“www.acayipiyibirfilm.com”
Birkaç aydır sinemalarda gösterilen o çarpıcı tanıtımı görenler, filmin web sitesi adresindeki “Matrix nedir” sorusunun cevabını, herhalde kısaca da olsa biliyorlardır artık: “Bütün insanlığı pil haline getirmek üzere kontrol altında tutmak için bilgisayarlar tarafından kurulmuş bir sanal dünya”!..
Aslına bakılırsa, filmde Morpheus karakterinin sarfettiği bu cümleyi epeyce açmak mümkün, ama ayrıntıları vermek, filmi seyretmenin zevkini ve heyecanını öldürebilir, dolayısıyla, ne biz anlatalım, ne de siz web sitesine girip öğrenmeye kalkın, gidip seyrettiğinizde zaten göreceksiniz ki, nerdeyse filmin tamamı “Matrix nedir?” sorusunun cevabına dair ayrıntılarla geçiyor...
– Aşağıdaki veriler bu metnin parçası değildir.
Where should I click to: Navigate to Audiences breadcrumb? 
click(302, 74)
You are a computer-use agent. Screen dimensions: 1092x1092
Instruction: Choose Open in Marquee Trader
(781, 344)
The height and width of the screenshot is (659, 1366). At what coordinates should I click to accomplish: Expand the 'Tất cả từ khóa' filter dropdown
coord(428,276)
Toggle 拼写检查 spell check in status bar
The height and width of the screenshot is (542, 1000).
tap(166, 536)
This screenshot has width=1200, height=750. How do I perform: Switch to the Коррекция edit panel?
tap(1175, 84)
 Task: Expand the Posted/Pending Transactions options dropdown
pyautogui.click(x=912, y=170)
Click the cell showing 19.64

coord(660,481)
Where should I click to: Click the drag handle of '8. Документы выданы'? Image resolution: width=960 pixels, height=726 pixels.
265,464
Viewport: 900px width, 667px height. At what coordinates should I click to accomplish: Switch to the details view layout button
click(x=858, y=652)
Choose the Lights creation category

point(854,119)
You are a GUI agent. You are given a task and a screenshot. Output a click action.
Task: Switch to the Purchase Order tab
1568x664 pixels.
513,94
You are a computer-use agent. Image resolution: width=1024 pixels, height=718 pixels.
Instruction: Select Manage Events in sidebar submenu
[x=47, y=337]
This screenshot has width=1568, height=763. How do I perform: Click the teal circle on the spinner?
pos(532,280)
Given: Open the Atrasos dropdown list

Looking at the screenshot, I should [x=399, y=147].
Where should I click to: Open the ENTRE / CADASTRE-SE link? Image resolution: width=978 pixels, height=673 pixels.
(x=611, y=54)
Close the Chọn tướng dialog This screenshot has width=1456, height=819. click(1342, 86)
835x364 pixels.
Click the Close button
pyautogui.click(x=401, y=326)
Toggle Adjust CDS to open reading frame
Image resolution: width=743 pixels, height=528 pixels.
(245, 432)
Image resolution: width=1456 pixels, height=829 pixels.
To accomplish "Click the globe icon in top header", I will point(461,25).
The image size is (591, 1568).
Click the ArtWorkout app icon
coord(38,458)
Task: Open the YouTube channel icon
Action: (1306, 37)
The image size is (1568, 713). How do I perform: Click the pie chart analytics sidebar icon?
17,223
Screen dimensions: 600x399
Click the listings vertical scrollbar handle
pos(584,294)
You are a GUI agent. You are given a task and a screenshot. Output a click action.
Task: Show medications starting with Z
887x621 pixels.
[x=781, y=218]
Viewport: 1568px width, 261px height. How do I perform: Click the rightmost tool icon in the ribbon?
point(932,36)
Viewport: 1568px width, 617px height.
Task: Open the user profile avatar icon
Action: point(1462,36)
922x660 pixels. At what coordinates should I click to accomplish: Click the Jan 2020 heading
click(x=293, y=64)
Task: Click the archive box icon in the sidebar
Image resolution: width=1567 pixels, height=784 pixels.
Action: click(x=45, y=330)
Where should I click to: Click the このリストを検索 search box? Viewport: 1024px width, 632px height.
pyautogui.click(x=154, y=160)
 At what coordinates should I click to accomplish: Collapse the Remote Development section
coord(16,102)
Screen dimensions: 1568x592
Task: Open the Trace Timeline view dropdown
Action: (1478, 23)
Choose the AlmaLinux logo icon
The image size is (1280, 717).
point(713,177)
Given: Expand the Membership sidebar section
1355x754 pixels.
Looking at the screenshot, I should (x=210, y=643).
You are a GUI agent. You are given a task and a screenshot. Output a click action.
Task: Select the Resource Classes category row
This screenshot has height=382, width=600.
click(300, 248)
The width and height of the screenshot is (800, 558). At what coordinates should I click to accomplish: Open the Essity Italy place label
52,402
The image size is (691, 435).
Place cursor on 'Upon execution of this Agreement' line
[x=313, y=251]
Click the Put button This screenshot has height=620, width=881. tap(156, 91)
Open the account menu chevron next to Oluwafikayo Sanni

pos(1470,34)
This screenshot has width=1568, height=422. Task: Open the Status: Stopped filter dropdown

Gündüzleri bir bilgisayar şirketinde programcı olarak çalışan, geceleri ise Neo adlı bir “hacker” olarak faaliyet gösteren Thomas Anderson da aynı soruyu aklından çıkaramıyor, bu yüzden bir “terörist” olarak “aranan” Morpheus’la tanışmaya da can atıyor, ama malum cevabı alınca hayatı altüst oluyor:
Öncelikle, yıl 1999 değil, 2199! Thomas, yaşadığını sanıyor, ama o, sadece canlı! Dünyadaki diğer milyarlarca insan gibi, çölleşmiş bu gezegende hakimiyeti ele geçiren bilgisayarlara enerji sağlamak için kullanılmak üzere “yetiştirilmiş” bir insan! Herkes gibi Thomas da, her gün işe gittiğini, yemek yediğini, sokaklarda dolaştığını filan sanıyor, ama aslında hayatının ilk gününden beri bir “pil yuvası”nda kablolara bağlı olarak yatıyor! Ama, yine kendisinin bilmediği bir farkı da var: O, “gerçek dünya”da yeraltında saklanarak insanlığı özgürlüğe kavuşturmak için mücadele veren Morpheus ve yedi arkadaşının kendi bilgisayar sistemleriyle sızdıkları “sanal dünya”da ölümsüz ve acımasız “ajan”lardan kaçarak yılardır aradığı “kurtarıcı” olan “One” aslında! Tabii, buna kendisi de inanır, korku ve şüphelerinden arınırsa...
Kameralarla dans!..
Larry ve Andy Wachoski kardeşler, yarattıkları “iki dünya”nın, yani hem “çölleşmiş gerçek dünya”nın hem de bildiğimiz hayatın sürdüğü “sanal dünya”nın iç mantıklarını, bazı noktaları belirsiz kalsa da, yavaş yavaş ama etkileyici biçimde kurdukları “The Matrix”te, karanlık bir gelecek tasvirini karamsar bir bakışla, ama muzipliği elden bırakmadan, heyecanlı ve keyifli bir üslupla anlatıyorlar...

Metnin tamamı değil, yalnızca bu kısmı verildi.